La voz del detective acusó un nuevo matiz al responder:

 

-Quiero decir que un hombre puede ocultar su odio hasta que llegue el momento adecuado.

 

-¿Odio? -Harrison sacudió la cabeza y se rió.

 

-Los ingleses son muy estúpidos -dijo Poirot-. Se consideran capaces de engañar a cualquiera y que nadie es capaz de engañarlos a ellos. El deportista, el caballero, es un Quijote del que nadie piensa mal. Pero, a veces, ese mismo deportista, cuyo valor le lleva al sacrificio, piensa lo mismo de sus semejantes y se equivoca.

-Me está usted advirtiendo en contra de Claude Langton -exclamó Harrison-. Ahora comprendo esa intención suya que me tenía intrigado.

Poirot asintió, y Harrison, bruscamente, se puso en pie.

 

-¿Está usted loco, monsieur Poirot? ¡Esto es Inglaterra! Aquí nadie reacciona así. Los pretendientes rechazados no apuñalan por la espalda o envenenan. ¡Se equivoca en cuanto a Langton! Ese muchacho no haría daño a una mosca.

 

-La vida de una mosca no es asunto mío -repuso Poirot plácidamente-. No obstante, usted dice que monsieur Langton no es capaz de matarlas, cuando en este momento debe prepararse para exterminar a miles de avispas.

 

Harrison no replicó, y el detective, puesto en pie a su vez, colocó una mano sobre el hombro de su amigo, y lo zarandeó como si quisiera despertarlo de un mal sueño.

-¡Espabílese, amigo, espabílese!

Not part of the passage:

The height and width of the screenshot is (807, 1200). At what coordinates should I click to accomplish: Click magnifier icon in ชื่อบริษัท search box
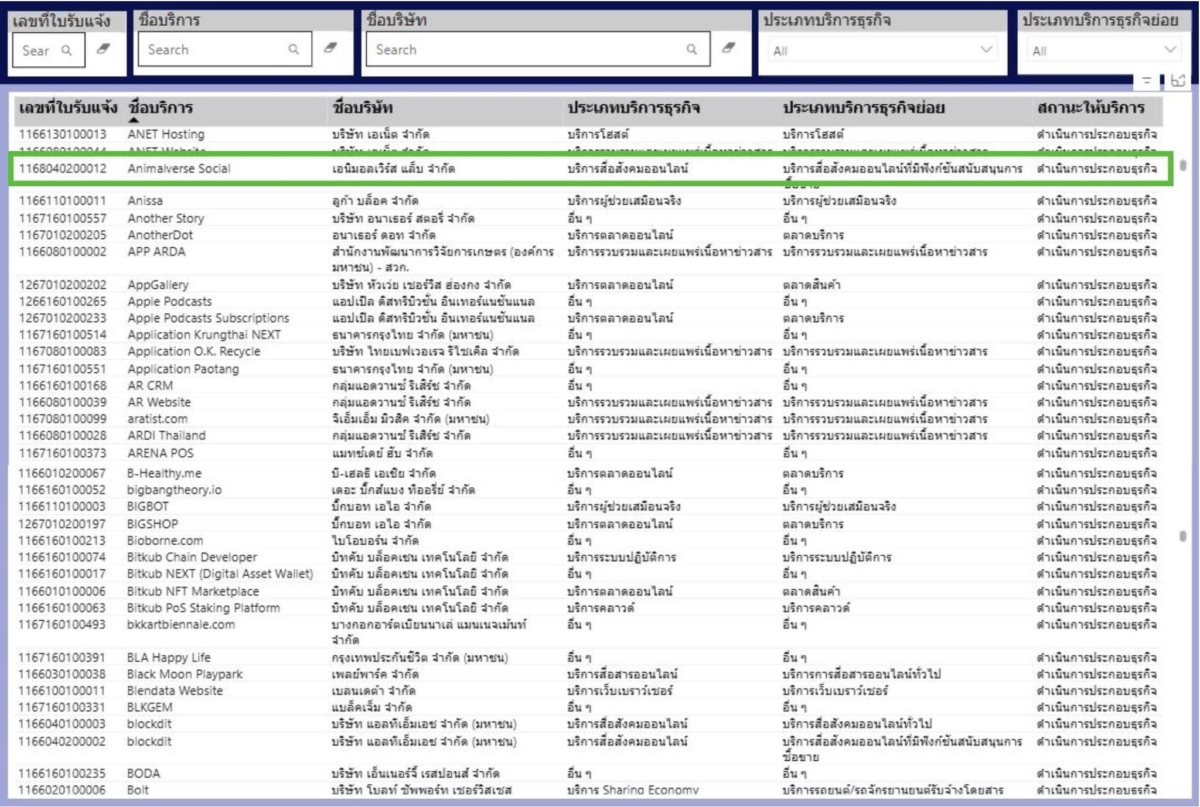(x=692, y=49)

Mire aquel hueco en el tronco del árbol. Las avispas regresan confiadas a su nido después de haber volado todo el día en busca de su alimento. Dentro de una hora habrán sido destruidas, y ellas lo ignoran, porque nadie les advierte. De hecho carecen de un Hércules Poirot. Monsieur Harrison, le repito que vine en plan de negocios. El crimen es mi negocio, y me incumbe antes de cometerse y después. ¿A qué hora vendrá monsieur Langton a eliminar el nido de avispas?

 

-Langton jamás…

 

-¿A qué hora? -lo atajó.

 

-A las nueve. Pero le repito que está equivocado. Langton jamás…

 

-¡Estos ingleses! -volvió a interrumpirlo Poirot.

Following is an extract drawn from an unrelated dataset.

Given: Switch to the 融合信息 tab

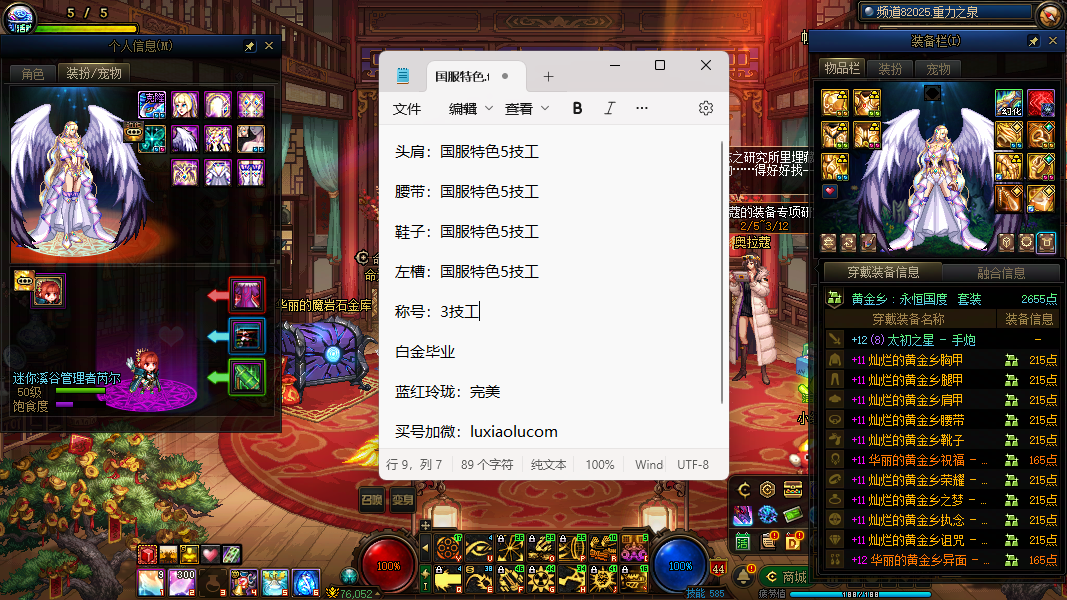Looking at the screenshot, I should (1000, 272).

Recogió su sombrero y su bastón y se encaminó al sendero, deteniéndose para decir por encima del hombro.

 

-No me quedo para no discutir con usted; sólo me enfurecería. Pero entérese bien: regresaré a las nueve.

 

Harrison abrió la boca y Poirot gritó antes de que dijese una sola palabra:

 

-Sé lo que va a decirme: “Langton jamás…”, etcétera. ¡Me aburre su “Langton jamás”! No lo olvide, regresaré a las nueve. Estoy seguro de que me divertirá ver cómo destruye el nido de avispas. ¡Otro de los deportes ingleses!

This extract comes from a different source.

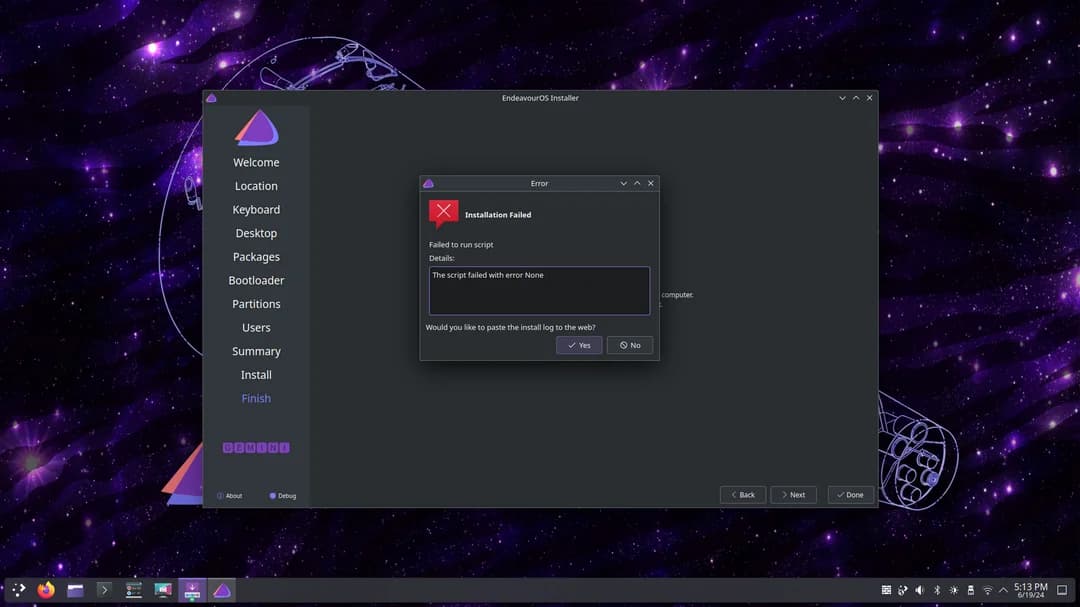Screen dimensions: 1080x607
Task: Click No to decline pasting install log
Action: coord(629,344)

No esperó la reacción de Harrison y se fue presuroso por el sendero hasta la verja. Ya en el exterior, caminó pausadamente, y su rostro se volvió grave y preocupado. Sacó el reloj del bolsillo y los consultó. Las manecillas marcaban las ocho y diez.

 

-Unos tres cuartos de hora -murmuró-. Quizá hubiera sido mejor aguardar en la casa.

 

Sus pasos se hicieron más lentos, como si una fuerza irresistible lo invitase a regresar. Era un extraño presentimiento, que, decidido, se sacudió antes de seguir hacia el pueblo. No obstante, la preocupación se reflejaba en su rostro y una o dos veces movió la cabeza, signo inequívoco de la escasa satisfacción que le producía su acto.

 

Minutos antes de las nueve, se encontraba de nuevo frente a la verja del jardín. Era una noche clara y la brisa apenas movía las ramas de los árboles. La quietud imperante rezumaba un algo siniestro, parecido a la calma que antecede a la tempestad.

 

Repentinamente alarmado, Poirot apresuró el paso, como si un sexto sentido lo pusiese sobre aviso. De pronto, se abrió la puerta de la verja y Claude Langton, presuroso, salió a la carretera. Su sobresalto fue grande al ver a Poirot.

 

-¡Ah…! ¡Oh…! Buenas noches.

-Buenas noches, monsieur Langton. ¿Ha terminado usted?

 

El joven lo miró inquisitivo.

 

-Ignoro a qué se refiere -dijo.

 

-¿Ha destruido ya el nido de avispas?

 

-No.

 

-¡Oh! -exclamó Poirot como si sufriera un desencanto-. ¿No lo ha destruido? ¿Qué hizo usted, pues?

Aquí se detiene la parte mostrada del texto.